What’s the problem with Joel?
People look at him like another false Messiah. If he’s really that
talented of an athlete I would love to see him ride functional
surfboards instead of archaic pieces of shit. He’s never really
challenged himself to go ride modern equipment in perfect waves to
see what would happen; just to see. For me, there’s a place for
that stuff, when the waves suck. When it’s big and barreling, why
do you want to hold yourself back? It’s a marketing gimmick.

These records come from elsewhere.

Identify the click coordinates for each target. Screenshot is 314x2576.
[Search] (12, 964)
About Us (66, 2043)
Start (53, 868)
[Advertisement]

Technology has offered us better equipment to enjoy surfing. Better
wetsuits, trunks, legropes. And, I’m not sure why, but when it
comes to surfboards some of us ride shitty surfboards from 35 years
ago that barely work. There was a great quote from Wayne Lynch,
years back, on how Joel was trying to get some vintage Wayne Lynch
board to ride at Tavarua and Wayne laughed at him and said: “The
board sucked at the time and it sucks now, so why waste your time
riding it.” And, that’s my feeling.
You are the self-proclaimed most hated man in surfing. Is there a pressure to keep the insults coming?
I definitely don’t think I’m the voice of a generation when it comes to surfing. I just think that there are some crazy motherfuckers out there who take what I say way too seriously. I’m just taking the piss in the end. – Derek Rielly.